Work to be completed - Extract each line of the material below that contains the word "axis". Case counts.

Records for this exercise -
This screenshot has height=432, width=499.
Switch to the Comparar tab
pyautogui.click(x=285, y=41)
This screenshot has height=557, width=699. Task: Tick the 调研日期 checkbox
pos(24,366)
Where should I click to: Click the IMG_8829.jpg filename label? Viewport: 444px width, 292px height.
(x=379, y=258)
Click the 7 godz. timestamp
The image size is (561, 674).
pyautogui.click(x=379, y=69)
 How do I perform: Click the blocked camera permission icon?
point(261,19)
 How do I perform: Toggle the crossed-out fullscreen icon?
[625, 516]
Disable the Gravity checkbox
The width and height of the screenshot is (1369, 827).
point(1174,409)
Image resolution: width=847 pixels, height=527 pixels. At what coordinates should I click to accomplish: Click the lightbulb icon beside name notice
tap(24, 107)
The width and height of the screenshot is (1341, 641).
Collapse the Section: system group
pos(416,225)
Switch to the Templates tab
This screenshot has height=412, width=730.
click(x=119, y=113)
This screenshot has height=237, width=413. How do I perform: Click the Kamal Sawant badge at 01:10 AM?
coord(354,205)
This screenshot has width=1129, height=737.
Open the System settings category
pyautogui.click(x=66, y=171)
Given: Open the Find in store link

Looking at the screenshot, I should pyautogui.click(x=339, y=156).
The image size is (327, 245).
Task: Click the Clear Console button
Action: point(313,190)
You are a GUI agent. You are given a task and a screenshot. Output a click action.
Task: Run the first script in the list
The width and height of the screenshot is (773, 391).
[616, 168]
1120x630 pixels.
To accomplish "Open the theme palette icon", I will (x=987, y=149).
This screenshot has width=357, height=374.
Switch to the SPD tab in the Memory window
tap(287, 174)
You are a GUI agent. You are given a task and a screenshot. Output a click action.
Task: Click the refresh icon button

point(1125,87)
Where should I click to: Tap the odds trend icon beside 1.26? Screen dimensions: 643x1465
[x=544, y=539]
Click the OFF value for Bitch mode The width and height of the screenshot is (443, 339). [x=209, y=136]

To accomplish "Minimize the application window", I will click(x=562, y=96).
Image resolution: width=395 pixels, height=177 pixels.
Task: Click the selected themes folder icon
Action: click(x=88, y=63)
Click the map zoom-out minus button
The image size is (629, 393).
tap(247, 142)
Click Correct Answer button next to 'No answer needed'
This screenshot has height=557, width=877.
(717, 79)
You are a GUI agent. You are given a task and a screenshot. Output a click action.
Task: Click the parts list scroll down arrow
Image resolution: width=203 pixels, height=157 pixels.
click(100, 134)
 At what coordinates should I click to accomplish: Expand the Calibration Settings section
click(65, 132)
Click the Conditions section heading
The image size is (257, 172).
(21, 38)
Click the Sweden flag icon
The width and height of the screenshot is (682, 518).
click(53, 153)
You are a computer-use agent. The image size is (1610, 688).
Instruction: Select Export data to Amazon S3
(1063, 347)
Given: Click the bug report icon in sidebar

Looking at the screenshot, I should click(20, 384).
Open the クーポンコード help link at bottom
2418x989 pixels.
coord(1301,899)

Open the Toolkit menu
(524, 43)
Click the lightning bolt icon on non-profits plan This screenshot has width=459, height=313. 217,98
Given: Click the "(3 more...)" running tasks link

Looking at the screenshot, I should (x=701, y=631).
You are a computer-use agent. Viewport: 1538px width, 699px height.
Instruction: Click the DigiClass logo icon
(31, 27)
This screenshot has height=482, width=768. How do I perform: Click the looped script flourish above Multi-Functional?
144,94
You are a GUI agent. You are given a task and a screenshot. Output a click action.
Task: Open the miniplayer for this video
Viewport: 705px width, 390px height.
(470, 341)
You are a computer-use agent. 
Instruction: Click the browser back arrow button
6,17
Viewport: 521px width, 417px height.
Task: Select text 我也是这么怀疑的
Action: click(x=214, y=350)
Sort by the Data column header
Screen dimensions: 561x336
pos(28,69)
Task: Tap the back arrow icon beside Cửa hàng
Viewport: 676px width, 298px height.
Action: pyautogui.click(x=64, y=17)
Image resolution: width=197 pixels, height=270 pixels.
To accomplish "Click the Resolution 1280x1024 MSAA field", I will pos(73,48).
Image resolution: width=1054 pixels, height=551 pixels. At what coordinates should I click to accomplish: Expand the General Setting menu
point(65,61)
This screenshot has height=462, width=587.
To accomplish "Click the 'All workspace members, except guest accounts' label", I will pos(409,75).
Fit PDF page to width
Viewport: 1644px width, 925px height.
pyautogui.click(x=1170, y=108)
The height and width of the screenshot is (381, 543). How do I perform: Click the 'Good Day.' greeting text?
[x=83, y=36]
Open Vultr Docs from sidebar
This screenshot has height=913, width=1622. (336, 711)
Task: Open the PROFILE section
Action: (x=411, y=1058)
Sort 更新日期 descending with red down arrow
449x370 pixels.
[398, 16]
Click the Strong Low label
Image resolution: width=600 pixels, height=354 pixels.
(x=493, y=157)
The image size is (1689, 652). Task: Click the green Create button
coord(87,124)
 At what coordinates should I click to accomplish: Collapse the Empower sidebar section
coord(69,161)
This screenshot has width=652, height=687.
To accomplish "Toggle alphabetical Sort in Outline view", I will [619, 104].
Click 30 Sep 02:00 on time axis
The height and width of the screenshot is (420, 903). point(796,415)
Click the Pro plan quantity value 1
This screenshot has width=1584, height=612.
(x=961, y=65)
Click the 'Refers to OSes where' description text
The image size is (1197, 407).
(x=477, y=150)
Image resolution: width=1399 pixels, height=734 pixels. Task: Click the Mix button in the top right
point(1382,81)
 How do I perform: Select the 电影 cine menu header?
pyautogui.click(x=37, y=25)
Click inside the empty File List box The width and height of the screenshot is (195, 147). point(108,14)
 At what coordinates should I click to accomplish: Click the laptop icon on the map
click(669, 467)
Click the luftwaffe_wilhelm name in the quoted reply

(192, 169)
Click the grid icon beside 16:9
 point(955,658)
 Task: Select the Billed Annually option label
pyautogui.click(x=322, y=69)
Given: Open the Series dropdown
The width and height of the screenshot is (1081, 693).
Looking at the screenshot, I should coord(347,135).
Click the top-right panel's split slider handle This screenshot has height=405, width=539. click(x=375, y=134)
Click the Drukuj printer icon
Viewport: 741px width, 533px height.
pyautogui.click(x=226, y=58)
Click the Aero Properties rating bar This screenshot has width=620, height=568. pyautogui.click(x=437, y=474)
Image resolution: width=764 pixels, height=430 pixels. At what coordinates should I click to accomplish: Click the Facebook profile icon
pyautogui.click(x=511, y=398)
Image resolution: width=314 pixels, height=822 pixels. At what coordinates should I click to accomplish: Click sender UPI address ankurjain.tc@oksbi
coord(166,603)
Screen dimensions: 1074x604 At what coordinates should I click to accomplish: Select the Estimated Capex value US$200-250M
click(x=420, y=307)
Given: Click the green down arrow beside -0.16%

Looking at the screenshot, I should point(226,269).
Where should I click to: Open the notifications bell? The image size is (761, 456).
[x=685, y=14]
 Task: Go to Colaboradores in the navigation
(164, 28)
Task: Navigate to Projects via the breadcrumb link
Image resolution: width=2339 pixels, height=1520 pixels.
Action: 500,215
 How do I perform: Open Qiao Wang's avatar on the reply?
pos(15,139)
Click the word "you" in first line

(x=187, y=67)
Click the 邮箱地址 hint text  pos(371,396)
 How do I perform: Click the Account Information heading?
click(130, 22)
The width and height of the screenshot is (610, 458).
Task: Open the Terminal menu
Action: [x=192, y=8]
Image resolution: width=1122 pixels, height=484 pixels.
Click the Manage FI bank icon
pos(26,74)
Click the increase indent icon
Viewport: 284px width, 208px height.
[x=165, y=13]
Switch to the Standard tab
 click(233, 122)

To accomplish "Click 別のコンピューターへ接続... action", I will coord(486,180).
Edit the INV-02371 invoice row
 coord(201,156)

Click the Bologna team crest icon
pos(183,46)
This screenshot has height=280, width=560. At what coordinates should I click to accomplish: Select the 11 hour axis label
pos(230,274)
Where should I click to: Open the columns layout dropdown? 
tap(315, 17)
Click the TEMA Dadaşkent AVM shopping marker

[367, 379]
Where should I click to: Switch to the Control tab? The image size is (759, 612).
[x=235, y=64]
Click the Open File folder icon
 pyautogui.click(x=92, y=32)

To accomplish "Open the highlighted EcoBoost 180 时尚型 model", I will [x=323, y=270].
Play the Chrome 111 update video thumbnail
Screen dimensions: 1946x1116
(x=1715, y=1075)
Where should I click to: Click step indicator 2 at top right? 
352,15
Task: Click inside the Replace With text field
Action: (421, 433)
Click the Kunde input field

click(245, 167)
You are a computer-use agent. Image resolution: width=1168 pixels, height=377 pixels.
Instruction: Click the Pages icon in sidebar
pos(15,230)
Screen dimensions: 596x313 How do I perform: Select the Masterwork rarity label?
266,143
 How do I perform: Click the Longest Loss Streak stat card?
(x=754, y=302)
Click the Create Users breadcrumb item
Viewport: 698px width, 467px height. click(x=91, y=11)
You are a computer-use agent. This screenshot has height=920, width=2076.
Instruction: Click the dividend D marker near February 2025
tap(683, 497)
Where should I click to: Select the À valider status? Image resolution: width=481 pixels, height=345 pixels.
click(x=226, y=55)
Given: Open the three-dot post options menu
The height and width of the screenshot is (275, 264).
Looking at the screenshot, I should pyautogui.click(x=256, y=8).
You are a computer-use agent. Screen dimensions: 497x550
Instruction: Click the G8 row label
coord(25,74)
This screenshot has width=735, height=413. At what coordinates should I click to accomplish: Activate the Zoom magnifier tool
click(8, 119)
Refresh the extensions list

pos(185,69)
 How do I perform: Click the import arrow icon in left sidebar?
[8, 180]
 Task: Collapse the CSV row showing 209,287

Exercise result -
Click 30 Sep 02:00 on time axis
This screenshot has height=280, width=560. At what coordinates should I click to accomplish: Select the 11 hour axis label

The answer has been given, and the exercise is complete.